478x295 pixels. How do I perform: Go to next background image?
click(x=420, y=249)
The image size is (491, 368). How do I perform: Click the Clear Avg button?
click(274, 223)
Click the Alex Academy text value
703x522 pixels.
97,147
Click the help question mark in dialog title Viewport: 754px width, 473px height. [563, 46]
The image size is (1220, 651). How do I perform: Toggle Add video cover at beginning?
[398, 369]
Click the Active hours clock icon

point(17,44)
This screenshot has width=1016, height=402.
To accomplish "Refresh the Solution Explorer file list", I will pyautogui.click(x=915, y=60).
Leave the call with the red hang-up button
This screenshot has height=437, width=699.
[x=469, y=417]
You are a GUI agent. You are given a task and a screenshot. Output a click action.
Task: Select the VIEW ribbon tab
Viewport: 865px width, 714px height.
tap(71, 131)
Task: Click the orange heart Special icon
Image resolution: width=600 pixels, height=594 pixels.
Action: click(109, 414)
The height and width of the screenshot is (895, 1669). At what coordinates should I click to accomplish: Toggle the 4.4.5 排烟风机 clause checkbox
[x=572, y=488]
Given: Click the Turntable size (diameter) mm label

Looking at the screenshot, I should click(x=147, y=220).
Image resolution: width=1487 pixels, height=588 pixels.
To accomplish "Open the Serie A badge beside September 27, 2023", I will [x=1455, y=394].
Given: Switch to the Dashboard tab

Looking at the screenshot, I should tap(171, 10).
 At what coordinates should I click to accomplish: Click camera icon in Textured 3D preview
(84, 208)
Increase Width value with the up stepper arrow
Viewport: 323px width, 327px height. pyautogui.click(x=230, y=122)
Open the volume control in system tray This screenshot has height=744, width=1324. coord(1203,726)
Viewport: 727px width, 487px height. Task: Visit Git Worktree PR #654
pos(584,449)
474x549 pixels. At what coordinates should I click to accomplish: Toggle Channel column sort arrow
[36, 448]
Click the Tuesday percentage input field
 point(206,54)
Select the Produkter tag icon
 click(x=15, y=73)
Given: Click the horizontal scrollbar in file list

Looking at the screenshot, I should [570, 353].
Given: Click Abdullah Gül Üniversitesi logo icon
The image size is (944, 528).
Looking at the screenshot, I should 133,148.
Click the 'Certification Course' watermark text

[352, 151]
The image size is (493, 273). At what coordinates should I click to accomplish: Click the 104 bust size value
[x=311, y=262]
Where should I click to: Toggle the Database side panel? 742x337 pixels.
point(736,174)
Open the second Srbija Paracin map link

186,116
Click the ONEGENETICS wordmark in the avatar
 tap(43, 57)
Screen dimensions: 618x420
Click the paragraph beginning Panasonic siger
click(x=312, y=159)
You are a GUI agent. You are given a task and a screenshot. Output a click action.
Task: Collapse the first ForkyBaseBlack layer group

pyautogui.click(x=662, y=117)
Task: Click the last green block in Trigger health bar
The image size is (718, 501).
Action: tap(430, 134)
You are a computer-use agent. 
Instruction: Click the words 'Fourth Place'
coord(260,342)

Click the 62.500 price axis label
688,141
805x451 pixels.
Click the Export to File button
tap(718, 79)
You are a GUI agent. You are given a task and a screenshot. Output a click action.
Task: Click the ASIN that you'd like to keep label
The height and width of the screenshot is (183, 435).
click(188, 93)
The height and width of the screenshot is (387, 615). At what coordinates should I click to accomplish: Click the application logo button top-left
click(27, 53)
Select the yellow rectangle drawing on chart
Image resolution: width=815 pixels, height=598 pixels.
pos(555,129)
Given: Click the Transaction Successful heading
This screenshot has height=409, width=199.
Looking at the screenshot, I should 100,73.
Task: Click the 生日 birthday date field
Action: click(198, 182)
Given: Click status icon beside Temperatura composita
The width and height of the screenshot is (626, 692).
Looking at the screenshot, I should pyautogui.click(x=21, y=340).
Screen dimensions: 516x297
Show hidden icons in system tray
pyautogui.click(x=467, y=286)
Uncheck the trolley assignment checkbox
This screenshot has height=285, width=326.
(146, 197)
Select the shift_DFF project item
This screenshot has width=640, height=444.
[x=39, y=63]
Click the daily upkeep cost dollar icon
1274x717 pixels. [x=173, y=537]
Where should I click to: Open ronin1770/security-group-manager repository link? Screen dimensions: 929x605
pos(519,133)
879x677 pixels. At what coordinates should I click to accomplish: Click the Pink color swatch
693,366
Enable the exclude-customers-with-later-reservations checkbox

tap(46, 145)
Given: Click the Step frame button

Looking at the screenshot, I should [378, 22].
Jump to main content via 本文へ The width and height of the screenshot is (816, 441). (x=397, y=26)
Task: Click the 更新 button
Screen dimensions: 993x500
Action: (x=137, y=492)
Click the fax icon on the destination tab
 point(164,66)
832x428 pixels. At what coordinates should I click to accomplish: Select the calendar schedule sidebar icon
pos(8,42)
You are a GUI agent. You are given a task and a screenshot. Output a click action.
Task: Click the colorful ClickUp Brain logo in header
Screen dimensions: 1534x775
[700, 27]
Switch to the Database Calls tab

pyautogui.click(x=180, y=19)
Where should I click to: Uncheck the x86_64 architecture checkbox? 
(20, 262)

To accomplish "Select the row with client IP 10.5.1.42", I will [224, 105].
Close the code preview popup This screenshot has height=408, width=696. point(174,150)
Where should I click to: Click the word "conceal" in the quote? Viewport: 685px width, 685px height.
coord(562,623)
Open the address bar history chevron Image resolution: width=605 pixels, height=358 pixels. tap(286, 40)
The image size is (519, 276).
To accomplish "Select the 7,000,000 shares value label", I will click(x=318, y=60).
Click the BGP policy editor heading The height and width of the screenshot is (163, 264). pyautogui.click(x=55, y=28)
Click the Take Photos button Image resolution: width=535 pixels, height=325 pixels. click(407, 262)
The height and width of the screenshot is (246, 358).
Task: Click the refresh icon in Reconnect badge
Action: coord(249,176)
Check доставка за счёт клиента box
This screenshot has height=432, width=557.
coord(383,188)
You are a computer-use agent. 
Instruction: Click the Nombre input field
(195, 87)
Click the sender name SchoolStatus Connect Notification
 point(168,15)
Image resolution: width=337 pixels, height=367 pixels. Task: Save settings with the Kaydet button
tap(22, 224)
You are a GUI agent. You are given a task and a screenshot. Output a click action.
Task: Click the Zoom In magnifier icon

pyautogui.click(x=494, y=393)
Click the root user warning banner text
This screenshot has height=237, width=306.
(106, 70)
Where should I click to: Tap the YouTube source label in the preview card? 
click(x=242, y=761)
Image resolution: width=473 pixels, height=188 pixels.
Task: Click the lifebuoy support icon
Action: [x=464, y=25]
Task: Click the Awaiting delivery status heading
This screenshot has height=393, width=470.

**Task objective:** Transcribe each record exactly as it is written above.

**Solved problem:**
478x295 pixels. How do I perform: Go to next background image?
click(x=420, y=249)
The image size is (491, 368). How do I perform: Click the Clear Avg button?
click(274, 223)
Click the Alex Academy text value
703x522 pixels.
97,147
Click the help question mark in dialog title Viewport: 754px width, 473px height. [563, 46]
The image size is (1220, 651). How do I perform: Toggle Add video cover at beginning?
[398, 369]
Click the Active hours clock icon

point(17,44)
This screenshot has width=1016, height=402.
To accomplish "Refresh the Solution Explorer file list", I will pyautogui.click(x=915, y=60).
Leave the call with the red hang-up button
This screenshot has height=437, width=699.
[x=469, y=417]
You are a GUI agent. You are given a task and a screenshot. Output a click action.
Task: Select the VIEW ribbon tab
Viewport: 865px width, 714px height.
tap(71, 131)
Task: Click the orange heart Special icon
Image resolution: width=600 pixels, height=594 pixels.
Action: click(109, 414)
The height and width of the screenshot is (895, 1669). At what coordinates should I click to accomplish: Toggle the 4.4.5 排烟风机 clause checkbox
[x=572, y=488]
Given: Click the Turntable size (diameter) mm label

Looking at the screenshot, I should click(x=147, y=220).
Image resolution: width=1487 pixels, height=588 pixels.
To accomplish "Open the Serie A badge beside September 27, 2023", I will [x=1455, y=394].
Given: Switch to the Dashboard tab

Looking at the screenshot, I should tap(171, 10).
 At what coordinates should I click to accomplish: Click camera icon in Textured 3D preview
(84, 208)
Increase Width value with the up stepper arrow
Viewport: 323px width, 327px height. pyautogui.click(x=230, y=122)
Open the volume control in system tray This screenshot has height=744, width=1324. coord(1203,726)
Viewport: 727px width, 487px height. Task: Visit Git Worktree PR #654
pos(584,449)
474x549 pixels. At what coordinates should I click to accomplish: Toggle Channel column sort arrow
[36, 448]
Click the Tuesday percentage input field
 point(206,54)
Select the Produkter tag icon
 click(x=15, y=73)
Given: Click the horizontal scrollbar in file list

Looking at the screenshot, I should [570, 353].
Given: Click Abdullah Gül Üniversitesi logo icon
The image size is (944, 528).
Looking at the screenshot, I should 133,148.
Click the 'Certification Course' watermark text

[352, 151]
The image size is (493, 273). At what coordinates should I click to accomplish: Click the 104 bust size value
[x=311, y=262]
Where should I click to: Toggle the Database side panel? 742x337 pixels.
point(736,174)
Open the second Srbija Paracin map link

186,116
Click the ONEGENETICS wordmark in the avatar
 tap(43, 57)
Screen dimensions: 618x420
Click the paragraph beginning Panasonic siger
click(x=312, y=159)
You are a GUI agent. You are given a task and a screenshot. Output a click action.
Task: Collapse the first ForkyBaseBlack layer group

pyautogui.click(x=662, y=117)
Task: Click the last green block in Trigger health bar
The image size is (718, 501).
Action: tap(430, 134)
You are a computer-use agent. 
Instruction: Click the words 'Fourth Place'
coord(260,342)

Click the 62.500 price axis label
688,141
805x451 pixels.
Click the Export to File button
tap(718, 79)
You are a GUI agent. You are given a task and a screenshot. Output a click action.
Task: Click the ASIN that you'd like to keep label
The height and width of the screenshot is (183, 435).
click(188, 93)
The height and width of the screenshot is (387, 615). At what coordinates should I click to accomplish: Click the application logo button top-left
click(27, 53)
Select the yellow rectangle drawing on chart
Image resolution: width=815 pixels, height=598 pixels.
pos(555,129)
Given: Click the Transaction Successful heading
This screenshot has height=409, width=199.
Looking at the screenshot, I should 100,73.
Task: Click the 生日 birthday date field
Action: click(198, 182)
Given: Click status icon beside Temperatura composita
The width and height of the screenshot is (626, 692).
Looking at the screenshot, I should pyautogui.click(x=21, y=340).
Screen dimensions: 516x297
Show hidden icons in system tray
pyautogui.click(x=467, y=286)
Uncheck the trolley assignment checkbox
This screenshot has height=285, width=326.
(146, 197)
Select the shift_DFF project item
This screenshot has width=640, height=444.
[x=39, y=63]
Click the daily upkeep cost dollar icon
1274x717 pixels. [x=173, y=537]
Where should I click to: Open ronin1770/security-group-manager repository link? Screen dimensions: 929x605
pos(519,133)
879x677 pixels. At what coordinates should I click to accomplish: Click the Pink color swatch
693,366
Enable the exclude-customers-with-later-reservations checkbox

tap(46, 145)
Given: Click the Step frame button

Looking at the screenshot, I should [378, 22].
Jump to main content via 本文へ The width and height of the screenshot is (816, 441). (x=397, y=26)
Task: Click the 更新 button
Screen dimensions: 993x500
Action: (x=137, y=492)
Click the fax icon on the destination tab
 point(164,66)
832x428 pixels. At what coordinates should I click to accomplish: Select the calendar schedule sidebar icon
pos(8,42)
You are a GUI agent. You are given a task and a screenshot. Output a click action.
Task: Click the colorful ClickUp Brain logo in header
Screen dimensions: 1534x775
[700, 27]
Switch to the Database Calls tab

pyautogui.click(x=180, y=19)
Where should I click to: Uncheck the x86_64 architecture checkbox? 
(20, 262)

To accomplish "Select the row with client IP 10.5.1.42", I will [224, 105].
Close the code preview popup This screenshot has height=408, width=696. point(174,150)
Where should I click to: Click the word "conceal" in the quote? Viewport: 685px width, 685px height.
coord(562,623)
Open the address bar history chevron Image resolution: width=605 pixels, height=358 pixels. tap(286, 40)
The image size is (519, 276).
To accomplish "Select the 7,000,000 shares value label", I will click(x=318, y=60).
Click the BGP policy editor heading The height and width of the screenshot is (163, 264). pyautogui.click(x=55, y=28)
Click the Take Photos button Image resolution: width=535 pixels, height=325 pixels. click(407, 262)
The height and width of the screenshot is (246, 358).
Task: Click the refresh icon in Reconnect badge
Action: coord(249,176)
Check доставка за счёт клиента box
This screenshot has height=432, width=557.
coord(383,188)
You are a computer-use agent. 
Instruction: Click the Nombre input field
(195, 87)
Click the sender name SchoolStatus Connect Notification
 point(168,15)
Image resolution: width=337 pixels, height=367 pixels. Task: Save settings with the Kaydet button
tap(22, 224)
You are a GUI agent. You are given a task and a screenshot. Output a click action.
Task: Click the Zoom In magnifier icon

pyautogui.click(x=494, y=393)
Click the root user warning banner text
This screenshot has height=237, width=306.
(106, 70)
Where should I click to: Tap the YouTube source label in the preview card? 
click(x=242, y=761)
Image resolution: width=473 pixels, height=188 pixels.
Task: Click the lifebuoy support icon
Action: [x=464, y=25]
Task: Click the Awaiting delivery status heading
This screenshot has height=393, width=470.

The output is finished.